Work to be completed
Reproduce exactly, and only, the lines of the material below running from the line bearing "This screenshot has height=388, width=400." through the line bearing "Screen dimensions: 1512x803". Leave any pictures out.
────────
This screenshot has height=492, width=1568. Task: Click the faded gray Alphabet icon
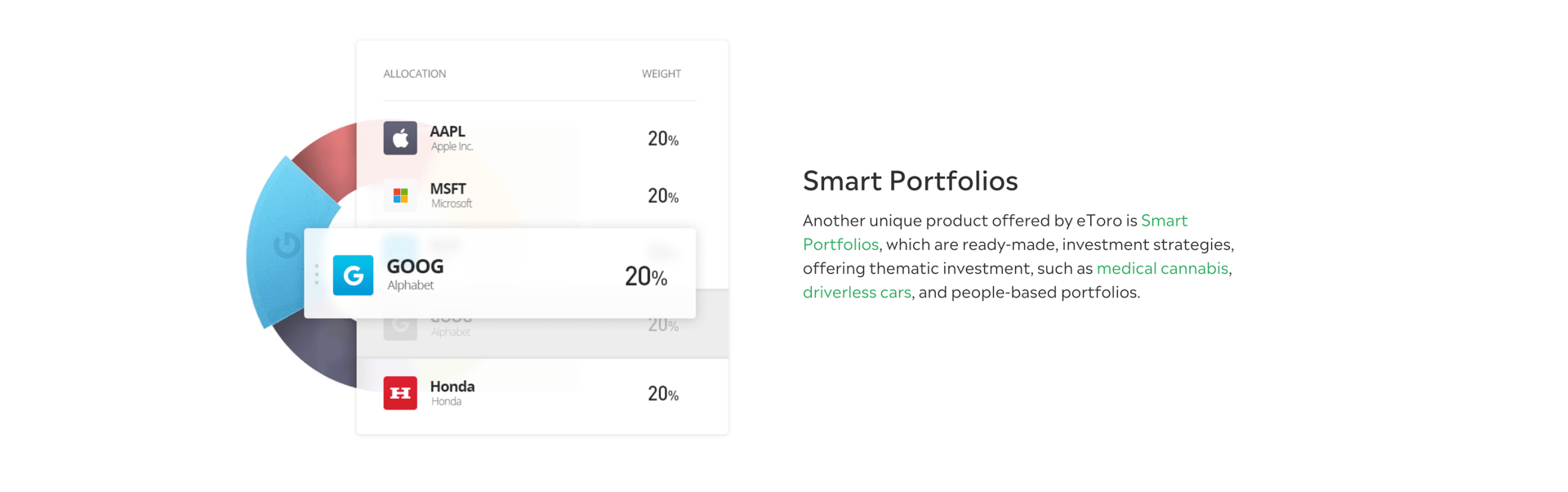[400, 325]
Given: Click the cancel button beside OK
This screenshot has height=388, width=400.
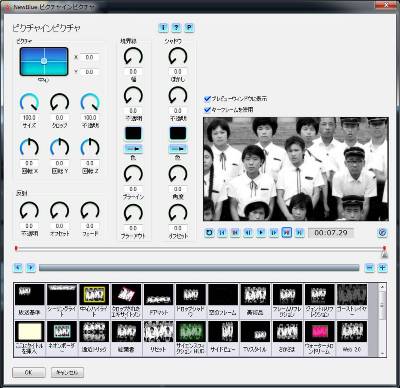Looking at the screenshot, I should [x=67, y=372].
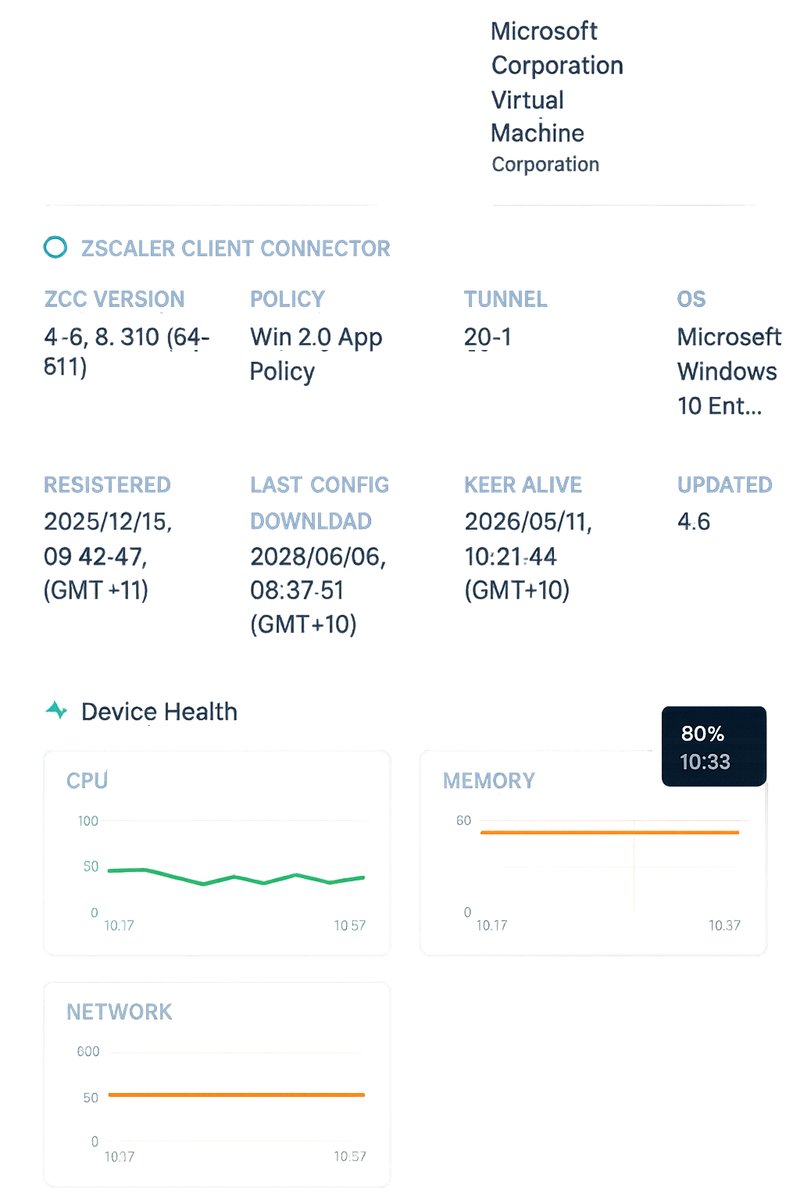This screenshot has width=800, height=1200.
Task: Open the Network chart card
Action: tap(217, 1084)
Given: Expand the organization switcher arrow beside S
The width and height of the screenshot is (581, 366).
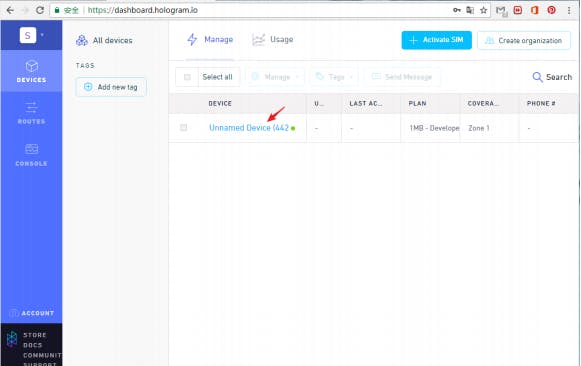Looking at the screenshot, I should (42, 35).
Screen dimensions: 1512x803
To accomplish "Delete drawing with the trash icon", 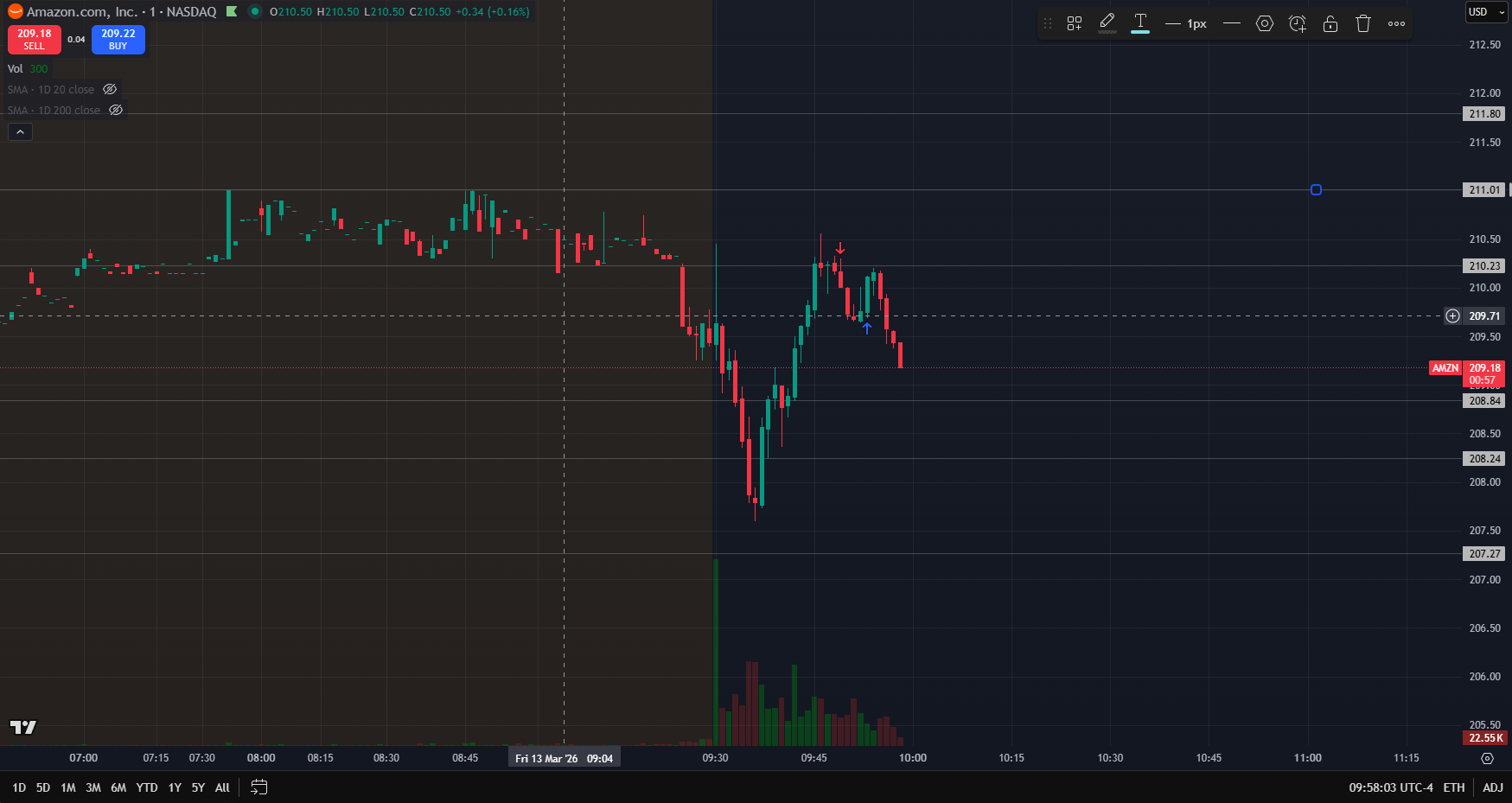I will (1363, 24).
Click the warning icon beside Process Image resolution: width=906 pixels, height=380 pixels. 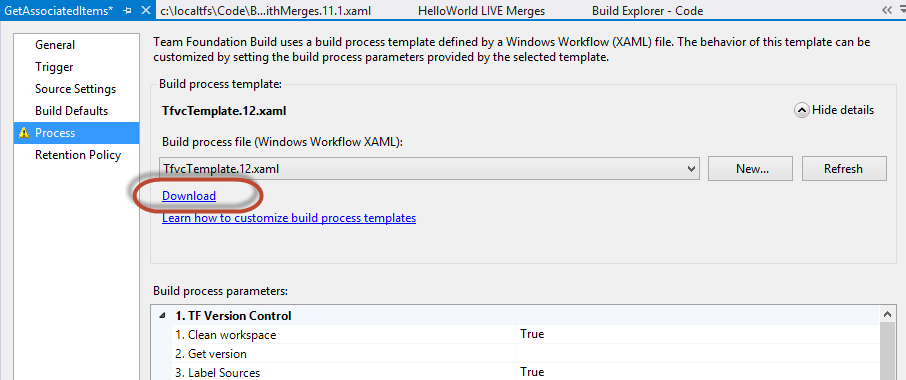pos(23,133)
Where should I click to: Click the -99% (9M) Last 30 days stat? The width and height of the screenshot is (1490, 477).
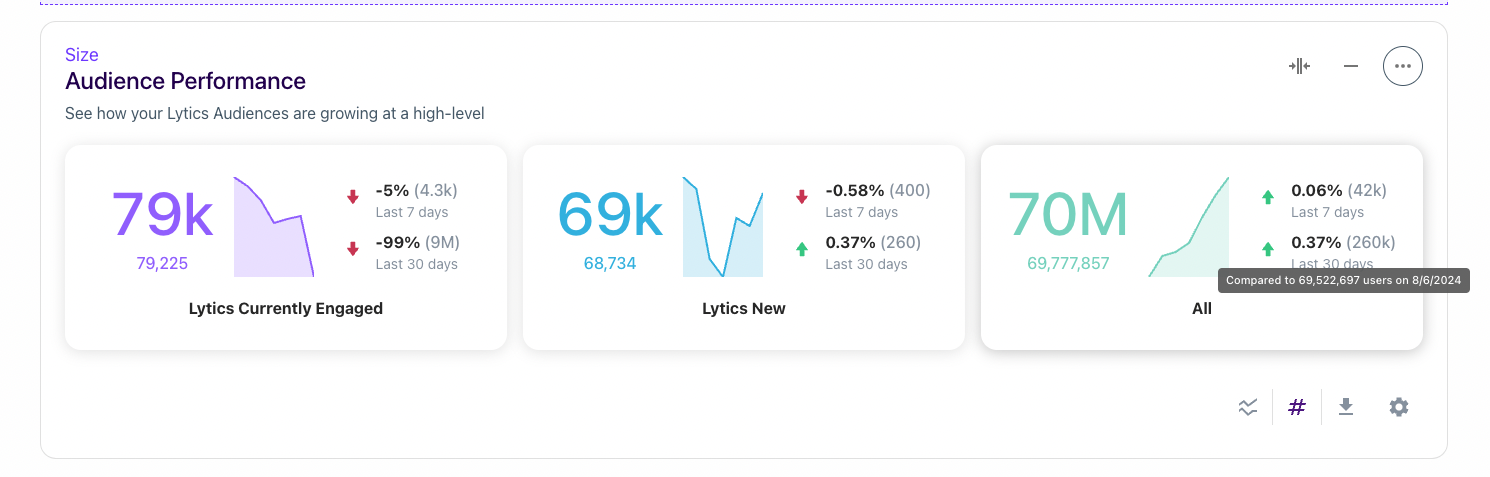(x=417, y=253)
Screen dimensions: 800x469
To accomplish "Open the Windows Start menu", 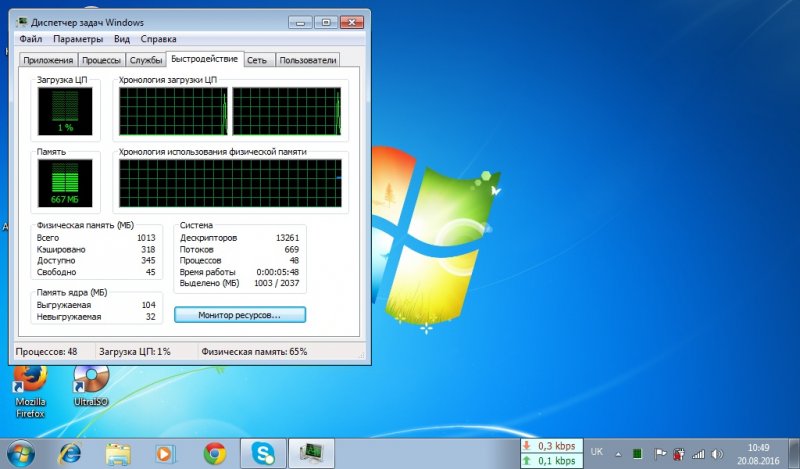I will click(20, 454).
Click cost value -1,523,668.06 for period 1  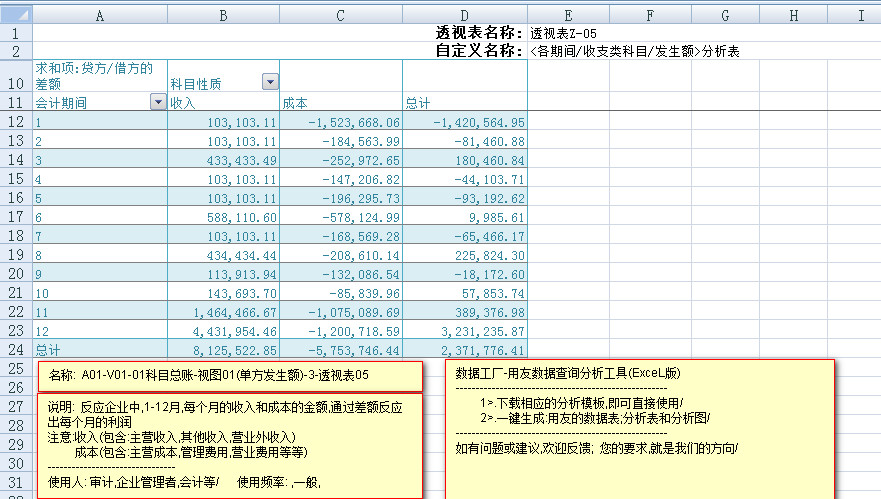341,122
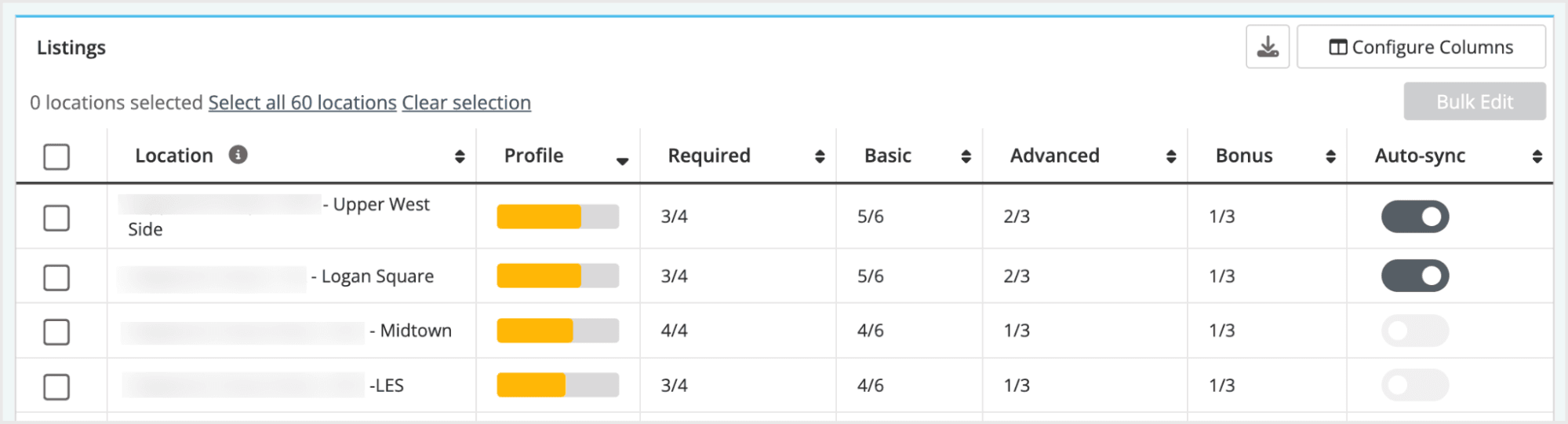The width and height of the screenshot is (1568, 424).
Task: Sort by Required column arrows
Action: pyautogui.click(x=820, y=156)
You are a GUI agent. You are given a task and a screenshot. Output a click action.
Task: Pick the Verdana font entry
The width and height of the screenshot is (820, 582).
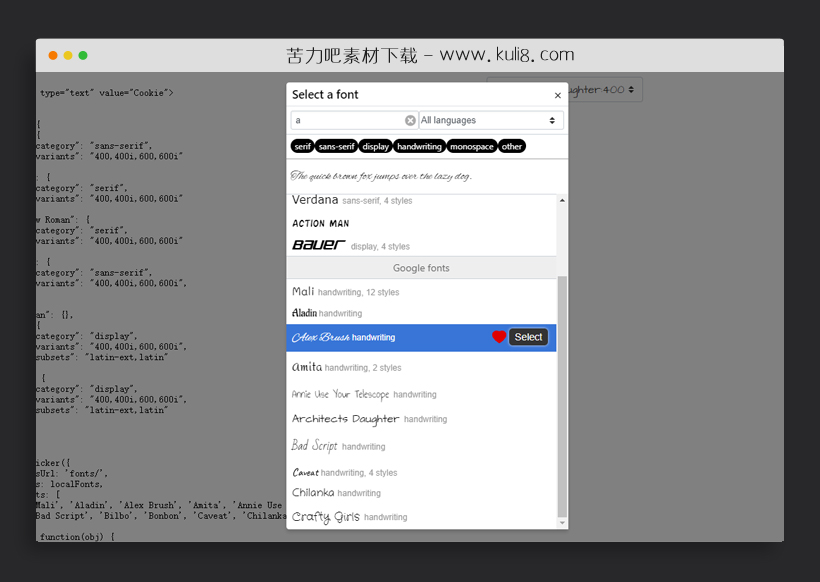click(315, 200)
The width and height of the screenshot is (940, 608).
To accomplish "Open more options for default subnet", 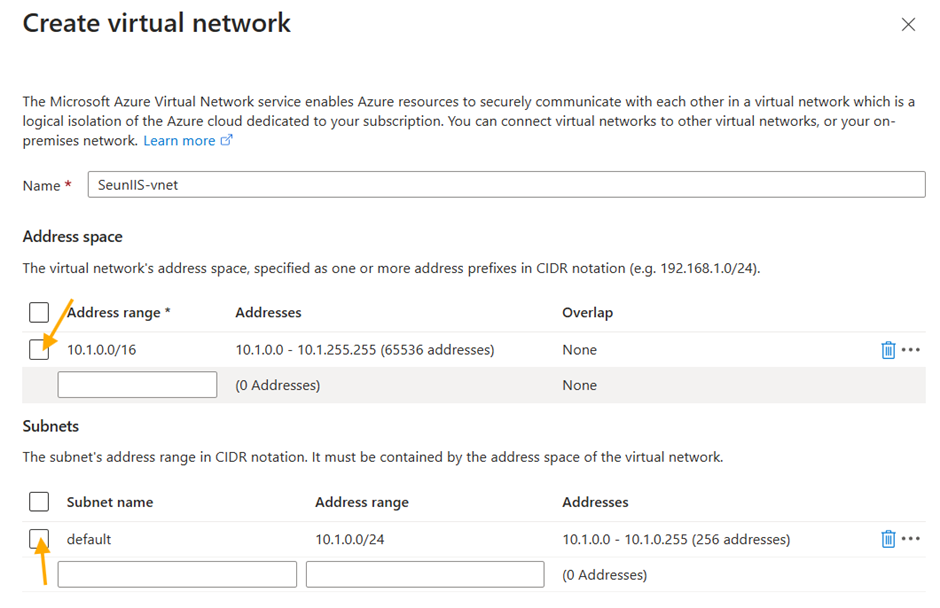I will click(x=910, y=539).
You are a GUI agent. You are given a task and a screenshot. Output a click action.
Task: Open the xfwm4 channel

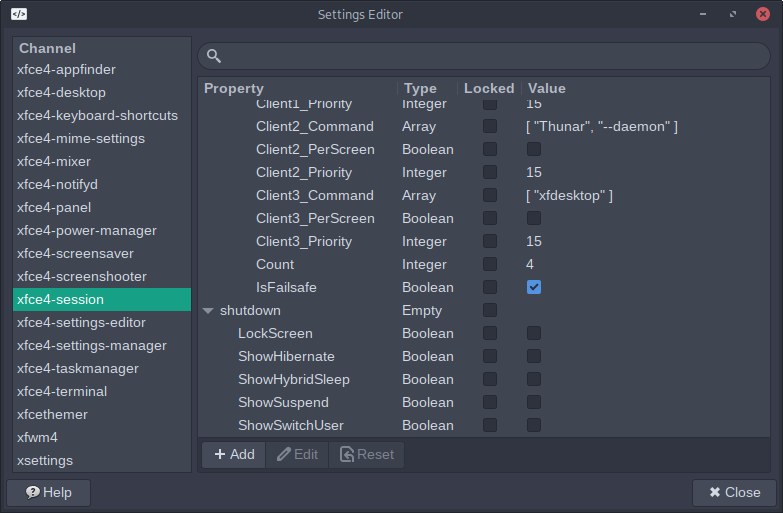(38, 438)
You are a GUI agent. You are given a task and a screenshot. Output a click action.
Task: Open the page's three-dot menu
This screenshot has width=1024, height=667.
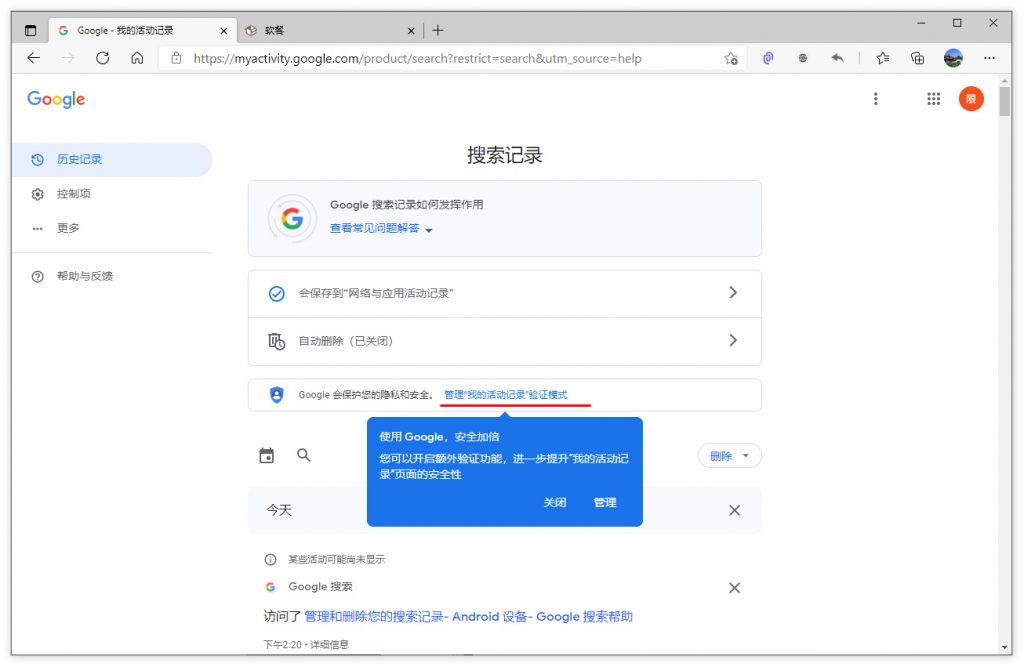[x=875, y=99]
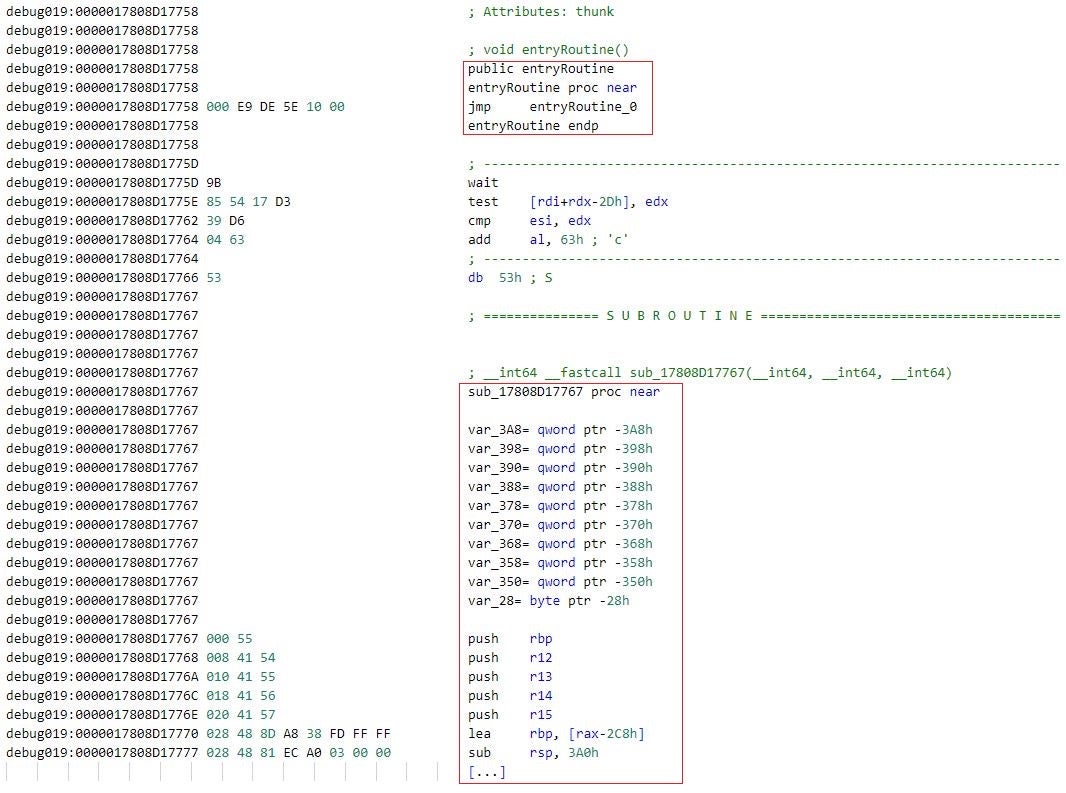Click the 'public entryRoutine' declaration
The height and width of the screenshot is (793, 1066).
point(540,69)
────────
Answer for this exercise
This screenshot has height=388, width=400.
Looking at the screenshot, I should [x=67, y=372].
This screenshot has width=800, height=1200.
Task: Open the Network chart card
Action: tap(217, 1084)
Given: Expand the organization switcher arrow beside S
The width and height of the screenshot is (581, 366).
Looking at the screenshot, I should (42, 35).
Screen dimensions: 1512x803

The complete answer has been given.